# Start of Document segment

Here is O((log n)^3).
Lets compute how many numbers fits in first N bits
Imagine that we have function:
long long number_of_all_bits_in_sequence(long long M);
It computes length of "Fibonacci bit sequence of natural numbers" created by all numbers that aren't greater than M.
With this function we could use binary search to find how many numbers fits in the first N bits.
How many bits are 1's in representation of first M numbers
Lets create function which calculates how many numbers <= M have 1 at k-th bit.
long long kth_bit_equal_1(long long M, int k);
First lets preprocess results of this function for all small values, lets say M <= 1000000.
Implementation for M > PREPROCESS_LIMIT:
long long kth_bit_equal_1(long long M, int k) {
if (M <= PREPROCESS_LIMIT) return preprocess_result[M][k];
long long fib_number = greatest_fib_which_isnt_greater_than(M);
int fib_index = index_of_fib_in_fibonnaci_sequence(fib);
if (fib_index < k) {
// all numbers are smaller than k-th fibbonacci number
return 0;
}
if (fib_index == k) {
// only numbers between [fib_number, M] have k-th bit set to 1
return M - fib_number + 1;
}
if (fib_index > k) {
long long result = 0;
// all numbers between [fib_number, M] have bit at fib_index set to 1
// so lets subtrack fib_number from all numbers in this interval
// now this interval is [0, M - fib_number]
// lets calculate how many numbers in this inteval have k-th bit set.
result += kth_bit_equal_1(M - fib_number, k);
// don't forget about remaining numbers (interval [1, fib_number - 1])
result += kth_bit_equal_1(fib_number - 1, k);
return result;
}
}
Complexity of this function is O(M / PREPROCESS_LIMIT).
Notice that in reccurence one of the addends is always one of fibbonaci numbers.
kth_bit_equal_1(fib_number - 1, k);
So if we memorize all computed results than complexity will improve to T(N) = T(N/2) + O(1) . T(n) = O(log N).
Lets get back to number_of_all_bits_in_sequence
We can slighly modify kth_bit_equal_1 so it would also count bits equal to 0.

Here's a way to count all the one digits in the set of numbers up to a given digit length bound. This seems to me to be a reasonable starting point for a solution
Consider 10 digits. Start by writing;
0000000000
Now we can turn some number of these zeros into ones, keeping the last digit always as a 0. Consider the possibilities case by case.
0 There's just one way to chose 0 of these to be ones. Summing the 1-bits in this one case gives 0.
1 There are {9 choose 1} ways to turn one of the zeros into a one. Each of these contributes 1.
2 There are {8 choose 2} ways to turn two of the zeros into ones. Each of these contributes 2.
...
5 There are {5 choose 5} ways to turn five of the zeros into ones. Each of these contributes 5 to the bit count.
It's easy to think of this as a tiling problem. The string of 10 zeros is a 10x1 board, which we want to tile with 1x1 squares and 2x1 dominoes. Choosing some number of the zeros to be ones is then the same as choosing some of the tiles to be dominoes. My solution is closely related to Identity 4 in "Proofs that really count" by Benjamin and Quinn.

# End of Document segment
# Start of Entries

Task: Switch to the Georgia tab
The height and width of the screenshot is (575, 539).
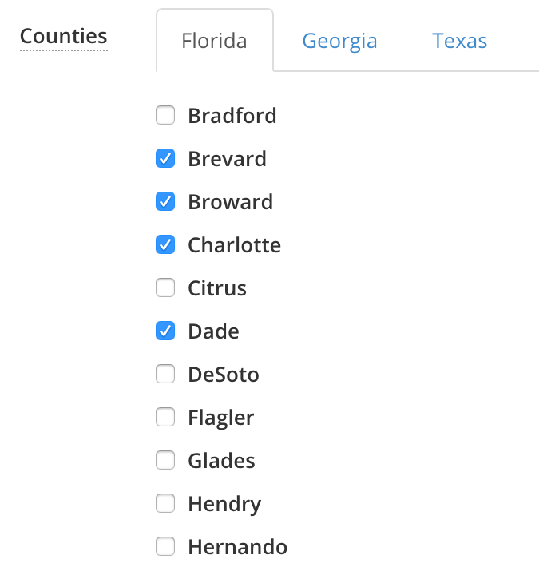Action: [x=339, y=41]
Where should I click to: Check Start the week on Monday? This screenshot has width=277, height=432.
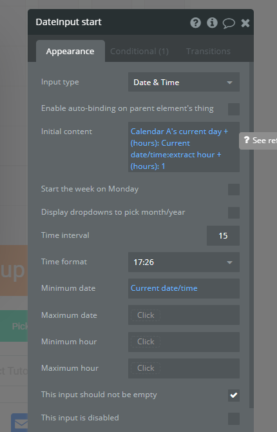pos(233,190)
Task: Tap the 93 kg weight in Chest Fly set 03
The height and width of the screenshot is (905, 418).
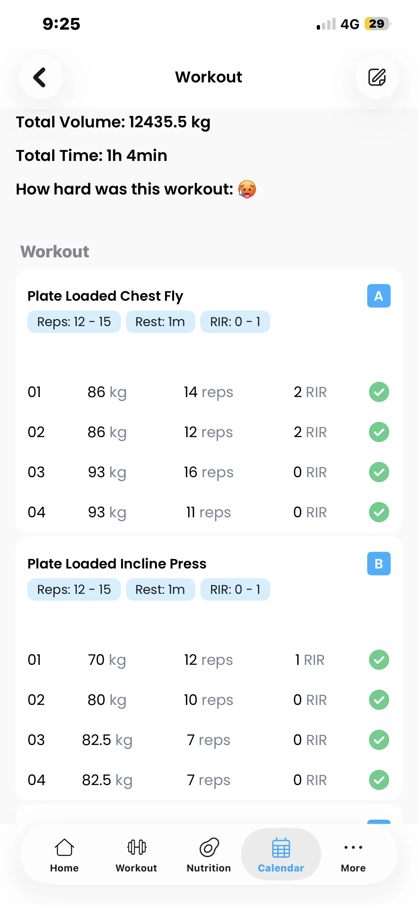Action: pos(107,472)
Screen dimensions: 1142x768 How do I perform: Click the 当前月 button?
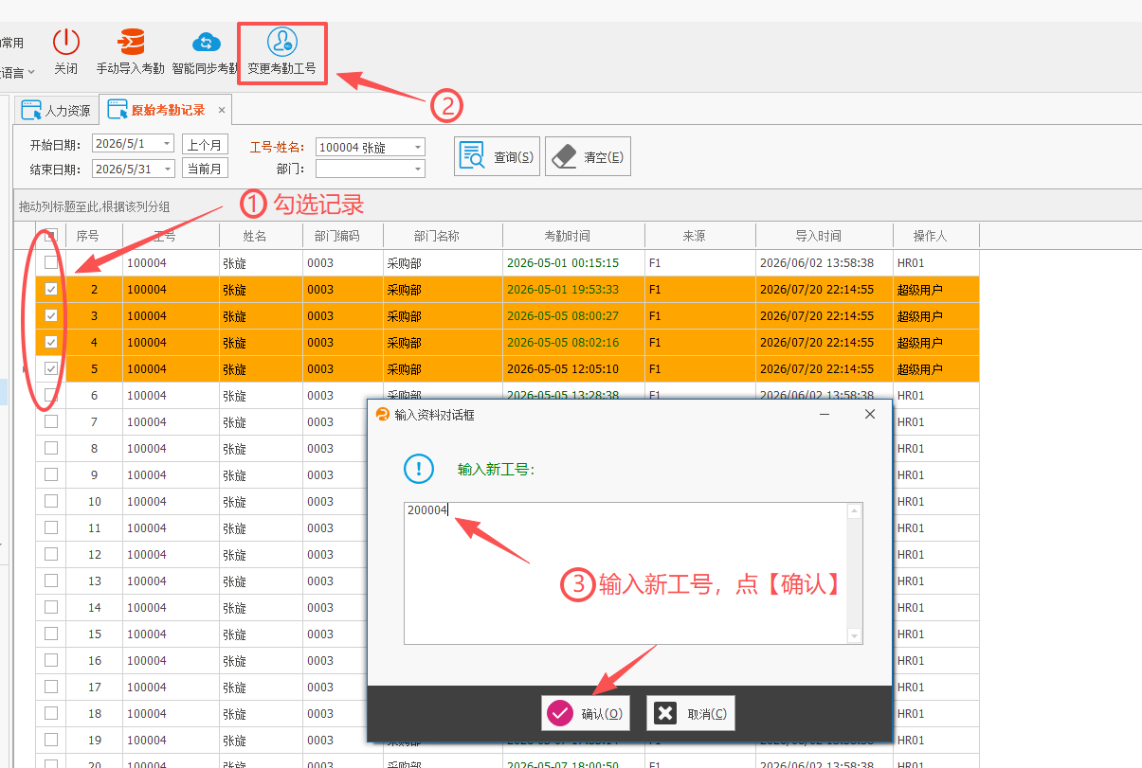(x=206, y=169)
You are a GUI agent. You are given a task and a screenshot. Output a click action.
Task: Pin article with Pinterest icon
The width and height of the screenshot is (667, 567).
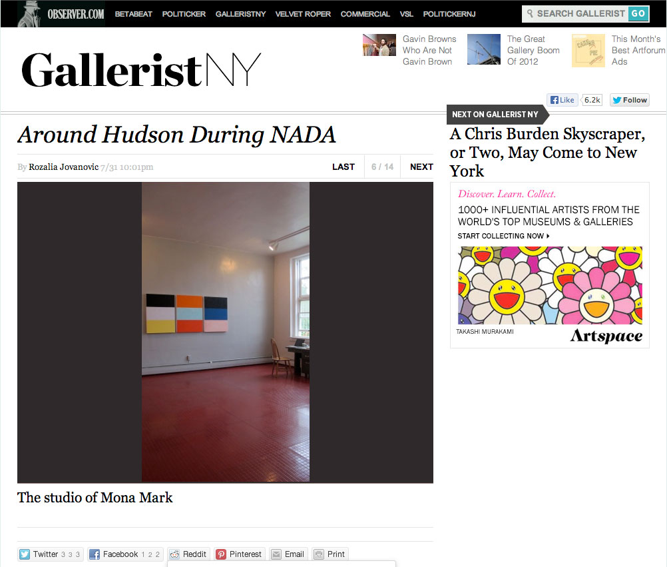pos(221,554)
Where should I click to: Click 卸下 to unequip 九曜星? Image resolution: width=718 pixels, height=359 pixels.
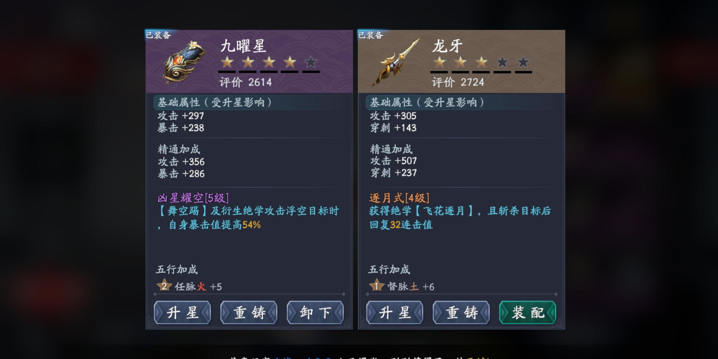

# End of Entries

* _Written exercise_:
Answer these about the forum thread:
1. Up to what value of M does the thread suggest preprocessing results?
2. What does kth_bit_equal_1 return when fib_index is less than k?
3. In the tiling view, what does the string of 10 zeros correspond to?

* _Answer below_:
1. M <= 1000000
2. 0
3. A 10x1 board